This story just keeps getting better, and better!


----------



## subscuck (May 20, 2011)

Kbarredo said:


> I'm worried he will crash and burn leaving his family in debt. A true friend worries about this.



...and realizes it's beyond his ability to control.


----------



## Geaux (May 20, 2011)

Who cares, the world is supposed to end tomorrow anyways.


----------



## Kbarredo (May 20, 2011)

you came in too late bitter. I had his facebook posted up he describes himself as new but very skilled. I took it down because I felt bad for posting his work


----------



## Kbarredo (May 20, 2011)

subscuck said:


> Kbarredo said:
> 
> 
> > I'm worried he will crash and burn leaving his family in debt. A true friend worries about this.
> ...


I guess but should I be honest with him or just sit back and watch


----------



## ghache (May 20, 2011)

Kbarredo said:


> ghache said:
> 
> 
> > Kbarredo said:
> ...


----------



## ghache (May 20, 2011)

Kbarredo said:


> you came in too late bitter. I had his facebook posted up he describes himself as new but very skilled. I took it down because I felt bad for posting his work



you took it down because you didnt want anyone to post this **** on his wall. hypocrite. You should just remove yourself from his facebook friend list, change job and dont tell anyone your are friend with that guy. shame on you :lmao:


----------



## subscuck (May 20, 2011)

Kbarredo said:


> subscuck said:
> 
> 
> > Kbarredo said:
> ...


 
He's gonna do what he wants to do, so I guess sit back and watch.


----------



## Kbarredo (May 20, 2011)

ghache said:


> Kbarredo said:
> 
> 
> > you came in too late bitter. I had his facebook posted up he describes himself as new but very skilled. I took it down because I felt bad for posting his work
> ...


 
I also didn't want immature little kids like you insulting him a totally crushing his dreams. I also don't want to get into a fist fight with him. The last thing I want is to knock out a friend and coworker


----------



## Stradawhovious (May 20, 2011)

Without having read the OP or any of the following posts,  its my experience that if you have to ask this question, the answer is no.


----------



## Geaux (May 20, 2011)

Funny thing is that even though you took it down ... the link is still in the thread by someone else.

fail.


----------



## Derrel (May 20, 2011)

How could this guy possibly fail as a Facebook photographer? I mean, again, just LOOK at what he can do with re-bar and brush! This guy is golden. Unlimited Photography's Photos - Portfolio | Facebook


----------



## Geaux (May 20, 2011)

lol, I'm so tempted to post this thread onto the wall of his page ... but I'm not ruthless.


----------



## RauschPhotography (May 20, 2011)

Ahh, this is what I missed about TPF! Glad to be back


----------



## Dao (May 20, 2011)

Photography and business are totally different animals.

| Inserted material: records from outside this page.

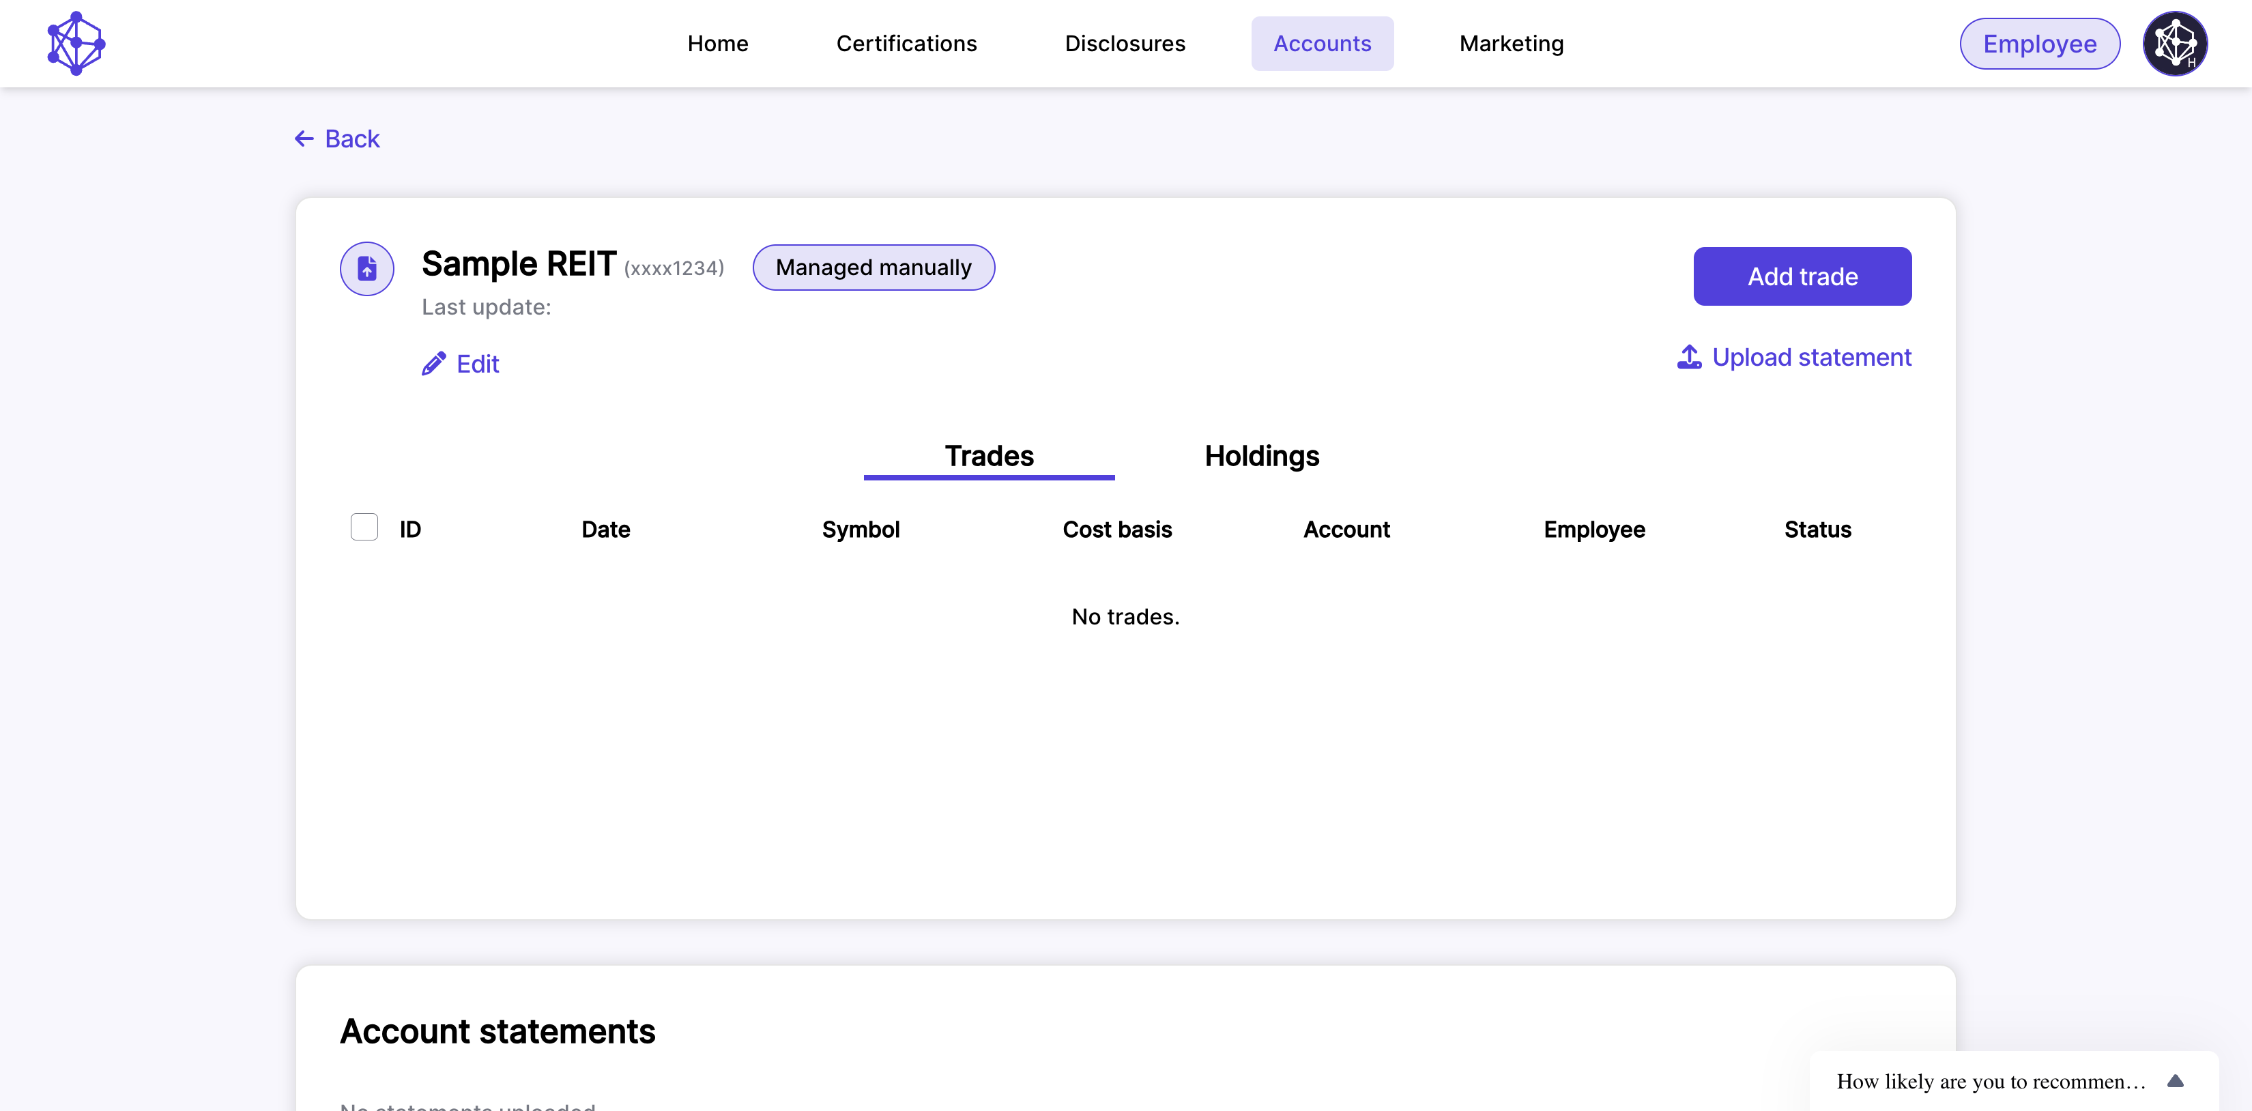Enable the Managed manually toggle badge

tap(873, 267)
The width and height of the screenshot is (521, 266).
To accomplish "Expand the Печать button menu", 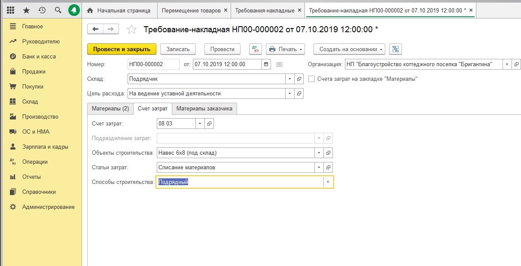I will (x=286, y=49).
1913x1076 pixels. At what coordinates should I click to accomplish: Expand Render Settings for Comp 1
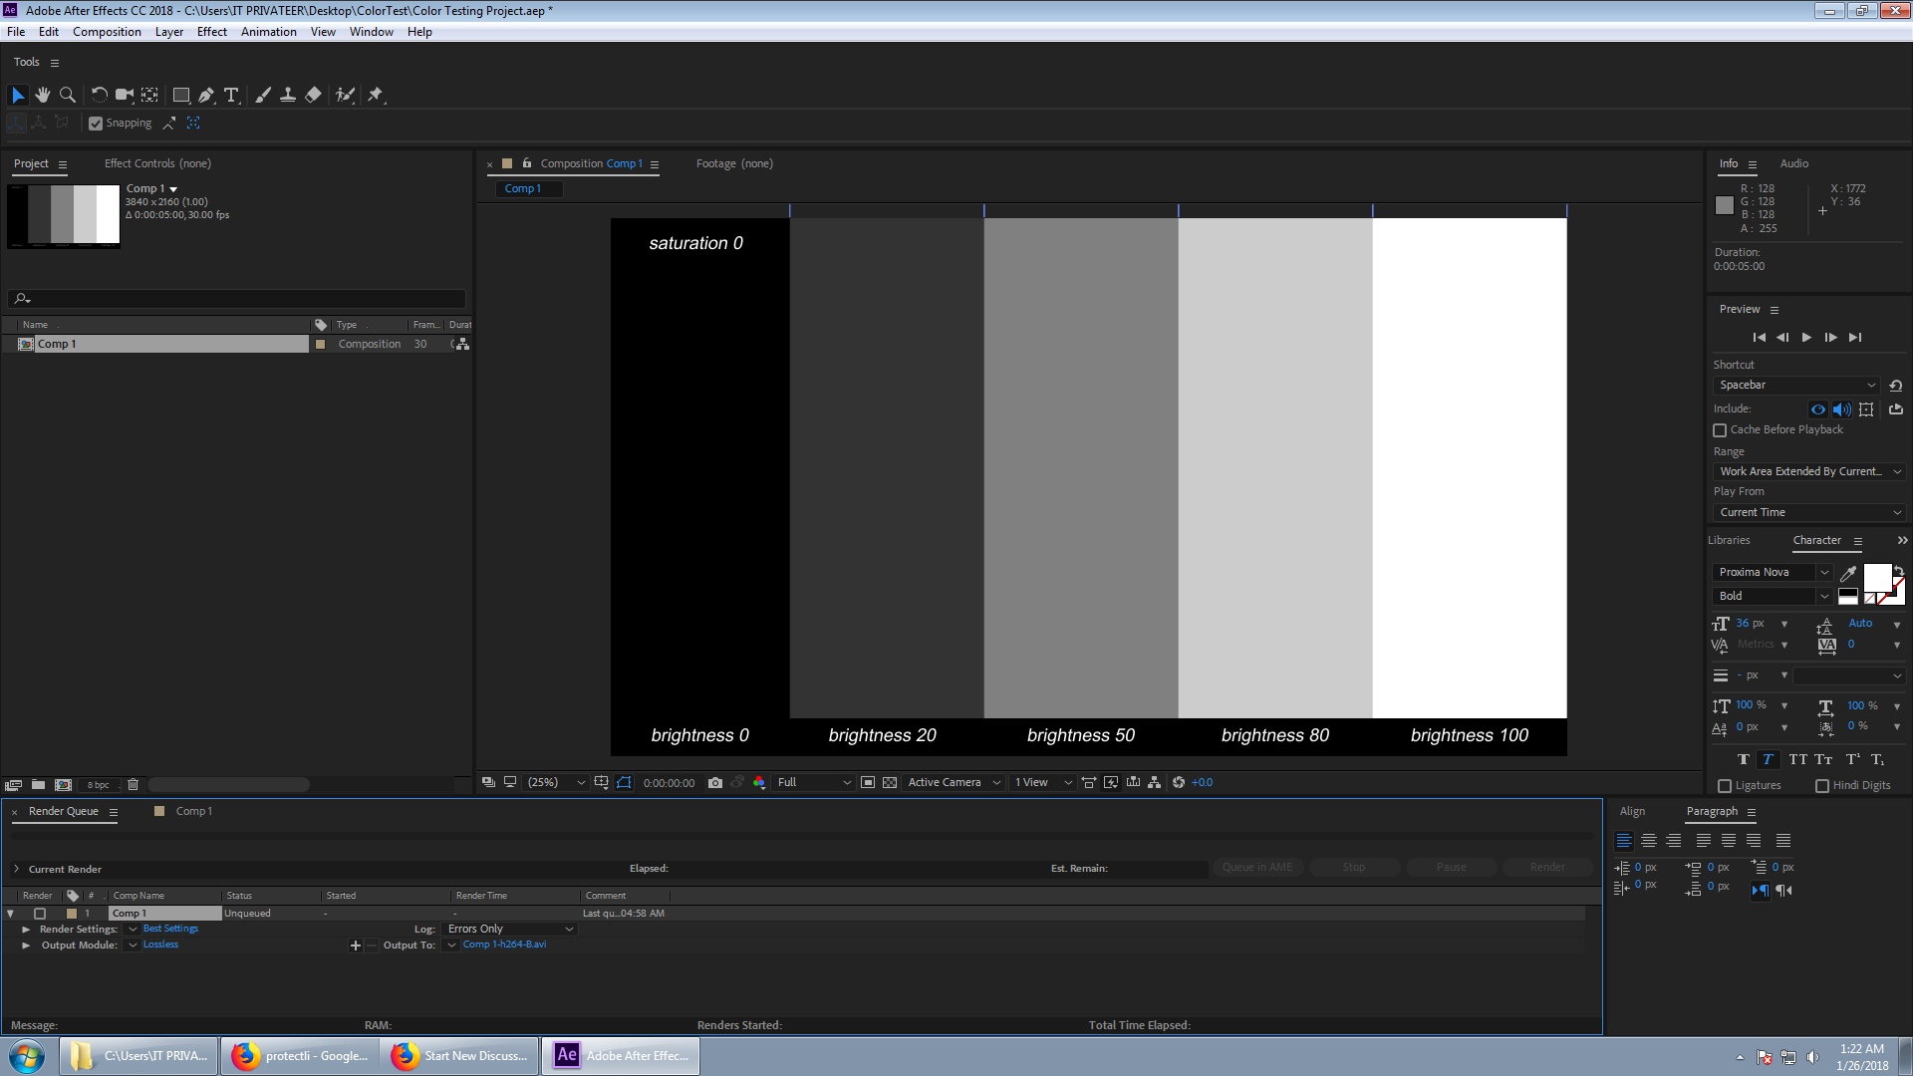25,929
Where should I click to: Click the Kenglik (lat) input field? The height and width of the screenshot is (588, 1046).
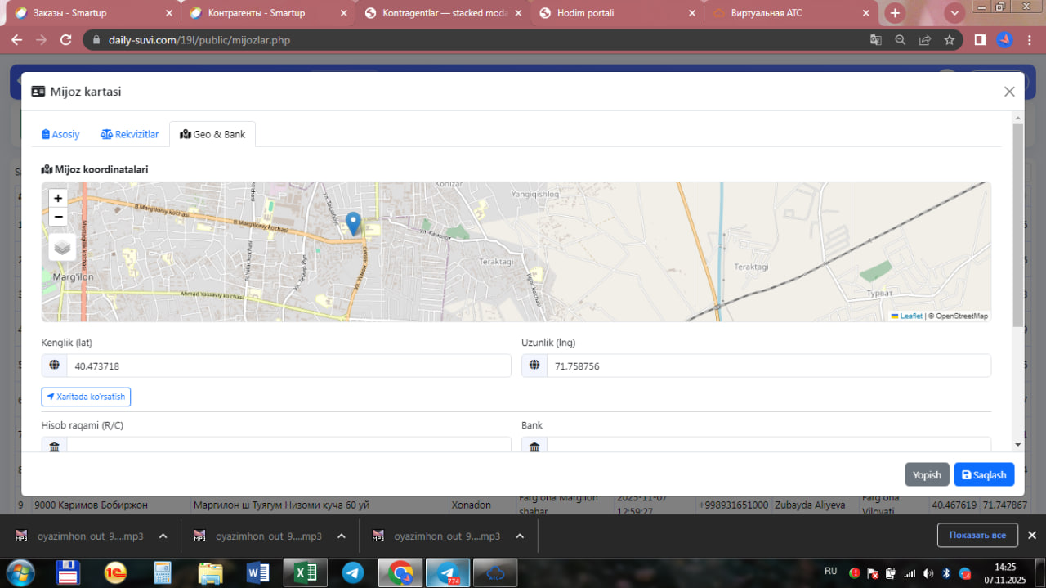pyautogui.click(x=288, y=366)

- Great in photography is not directly related to make good money in business.
- Great in doing business is related to make good money in business.


Have you ever wonder why a fast food chain can sell millions of  $1 hamburger a day while a local small restaurant sell only a hand full of $6 gourmet tasty hamburger a day?


As for the questions, "Do i have the right to be angry here?"
You of course has the right to angry in any reasons.  But why?  Because he can make money? or Because he cannot make money?


----------



## Stradawhovious (May 20, 2011)

Geaux said:


> lol, I'm so tempted to post this thread onto the wall of his page ... but I'm not ruthless.



I am.

But, alas, I have no facepage account.

[Sigh]


----------



## ghache (May 20, 2011)

Derrel said:


> How could this guy possibly fail as a Facebook photographer? I mean, again, just LOOK at what he can do with re-bar and brush! This guy is golden. Unlimited Photography's Photos - Portfolio | Facebook



LOL


----------



## gsgary (May 20, 2011)

Get a life, and stop worrying about him for a start he's only bought a Sony there's not many pro's using Sony


----------



## KmH (May 20, 2011)

Kbarredo said:


> Do i have the right to be angry here


No! You do not have a right to be angry.

If you *are* angry, you, not your friend, is the problem


----------



## Evesdilemma (May 20, 2011)

Kbarredo said:


> So I have been practicing photography for 2 years now and i love it. My work collegue decided he wants to go into professional photography. He buys a 1k sony dslr and takes an online course. He didnt even finish the course and now he has a facebook page up with some pics of his son and some pics of birds as his portfolio.* Im mad that he has no experience with photoshoots other than his son and hes charging.* *Ive been wanting to go pro but my plan is to be a current pro's helper.Its been less than 5 months since he decided to take up photography.* Im not sure if hes good enough i just dont want him to blow all his money on high end equipment and fail. *I am a little jealous for his determination but im angry with his arrogance*. What do you guys think



Even though you've couched your argument in your concern for his well being and that of his family, the three bolded lines scream volumes.  You said it yourself-you are mad he has no experience and he's charging, while you've chosen to put your all into it and help someone else make money.  It is not a necessity that you become a second shooter-but that is the path you've chosen to take and that's fine.  He's chosen a different path.  He's put his work up for others to see.  Whether or not he makes money is up to those who choose to hire him or not.  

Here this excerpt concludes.